Ekrem İmamoğlu'nun öncülüğünde gerçekleştirilen online toplantının görüntülerinin sosyal medyada paylaşılması, CHP'de deprem etkisi yaptı.
"İhanet", "paralel yapı", "CHP'de kaset savaşları başladı" diye konuşuluyor.
İlk defa isimler üzerinden parçalanma gözler önüne serildi.
Ekrem İmamoğlu, büyük bir pişkinlikle, "Partimin mevzuları partililerle konuşulur.
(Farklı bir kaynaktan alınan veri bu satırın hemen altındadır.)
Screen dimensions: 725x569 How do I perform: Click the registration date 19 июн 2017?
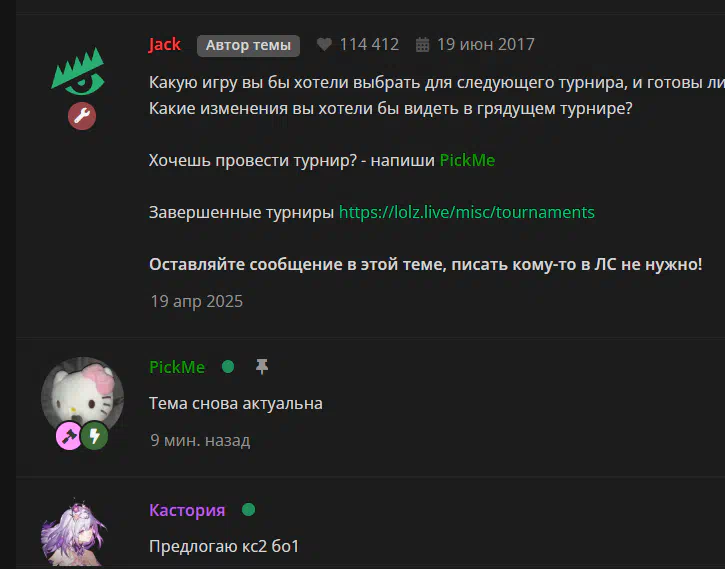click(485, 44)
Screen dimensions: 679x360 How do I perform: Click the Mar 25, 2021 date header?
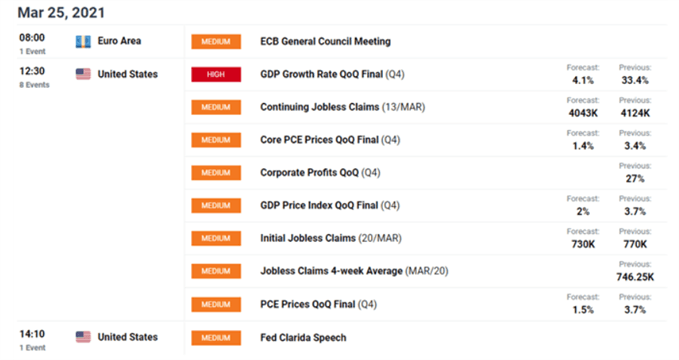click(61, 13)
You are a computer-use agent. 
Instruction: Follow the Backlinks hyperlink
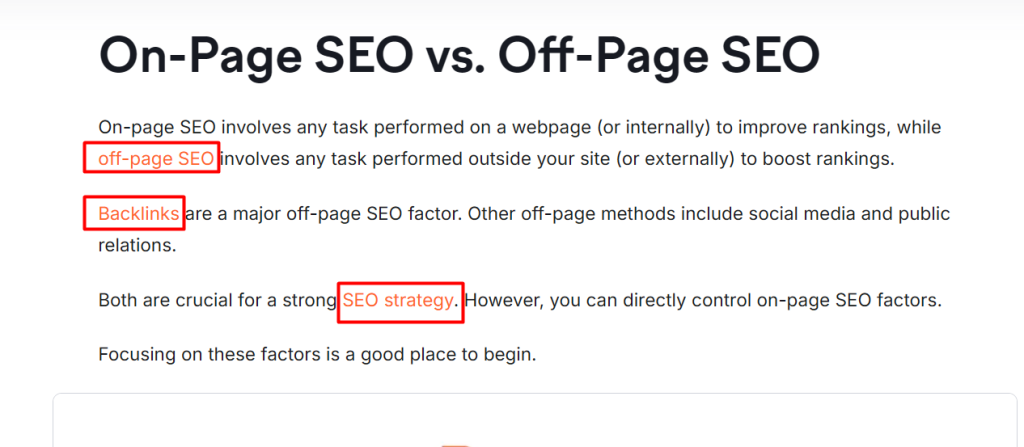click(139, 213)
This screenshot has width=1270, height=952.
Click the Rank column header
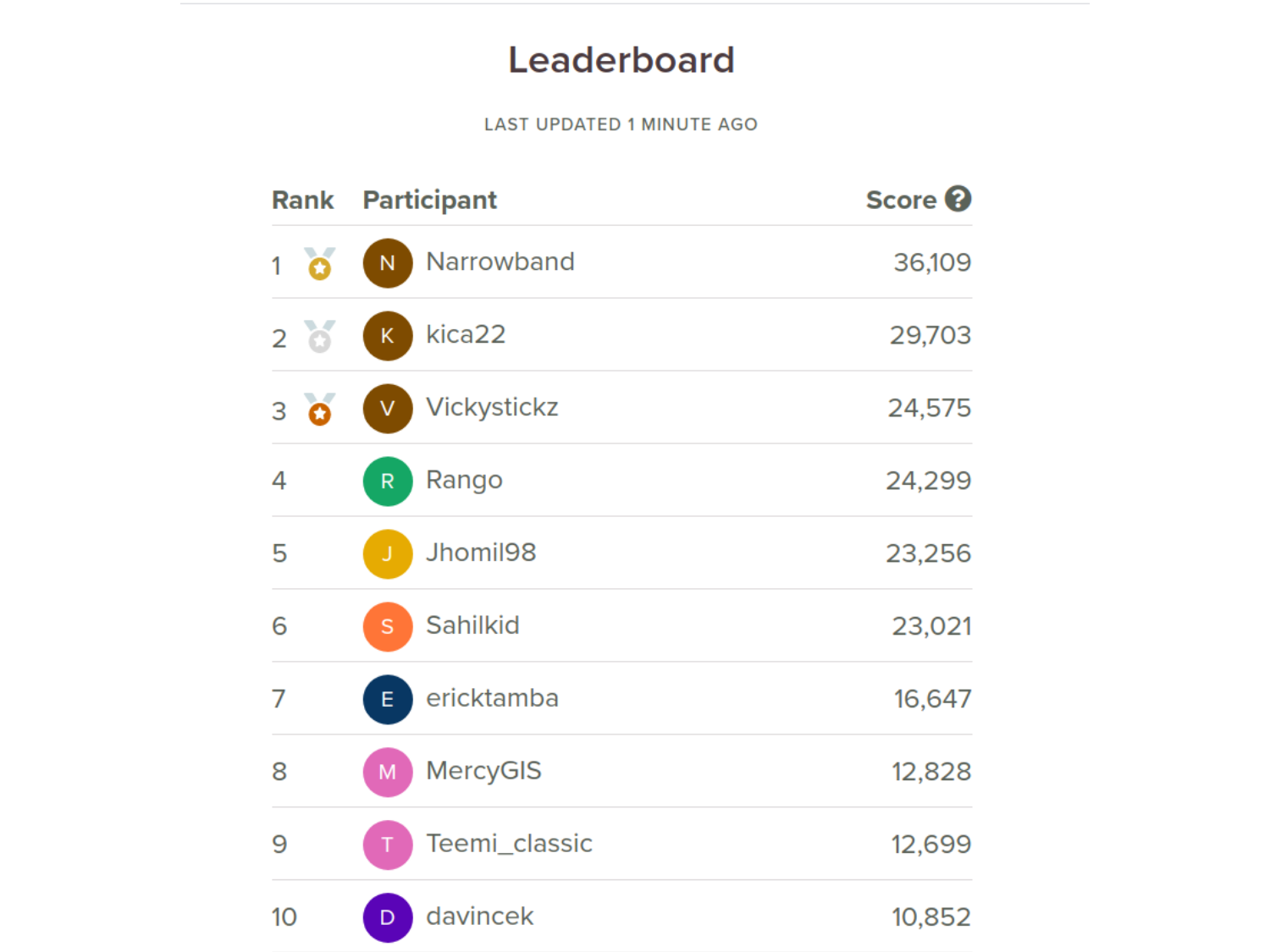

Hiçbir gizli tarafı yok" diye apar topar müdafaaya geçse de CHP sözcüsü Faik Öztrak, öyle demedi.
Toplantının görüntüleri youtube üzerinden servis edilir edilmez CHP Merkez Yürütme Kurulu (MYK), Kılıçdaroğlu başkanlığında olağanüstü toplandı. Ve İmamoğlu ve beraberindekilere şu söylendi:
1. Bu toplantı, partimizin geleneklerine uygun değil.
2. Parti hiyerarşisi çiğnenmiştir. (Kılıçdaroğlu'na isyan bayrağı açılmıştır.)
3. Siyasî ahlâk dışıdır. (Ahlâksızlık)
4. CHP'yi yıpratan bir toplantıdır.
5. Genel Merkezden (Kılıçdaroğlu'ndan) habersiz yapılan bir toplantıdır.
Evet, CHP'de kılıçlar artık kınına girmeyecek şekilde çekilmiştir.
Şaşırtıcı olan şudur:
İmamoğlu ile birlikte toplantı yapan isimler, Kılıçdaroğlu'na en yakın bilinen isimlerdir.
Kılıçdaroğlu'nun, Özgür Özel'i CHP Grup Başkanı, Gökhan Günaydın'ı da CHP Grup Başkanvekili yapalı birkaç hafta oldu.
Parti Meclisi üyeleri:
Tekin Bingöl, Onursal Adıgüzel, Veli Ağbaba, Muharrem Erkek, Selin Sayek Böke, Hakkı Süha Okay, Ahmet Hakan Uyanık, Pınar Uzun, Gökhan Zeybek, Sevgi Kılıç, Hakkı Süha Okay...
Engin Özkoç; Daha birkaç hafta önce Kılıçdaroğlu tarafından CHP Parti Örgütü ve Örgütlenmeden Sorumlu Genel Başkan Başdanışmanı yapıldı.
Milletvekilleri; Engin Altay ve Bülent Tezcan... Yıllardır Kılıçdaroğlu'nun en yakınında bulundular.
Gizli toplantıya katılan isimlere bakıldığında, Kılıçdaroğlu'nun altından sandalyenin çekilmekte olduğunu görülüyor.
Kılıçdaroğlu bugüne kadar hiç böylesine yalnız bırakılmadı.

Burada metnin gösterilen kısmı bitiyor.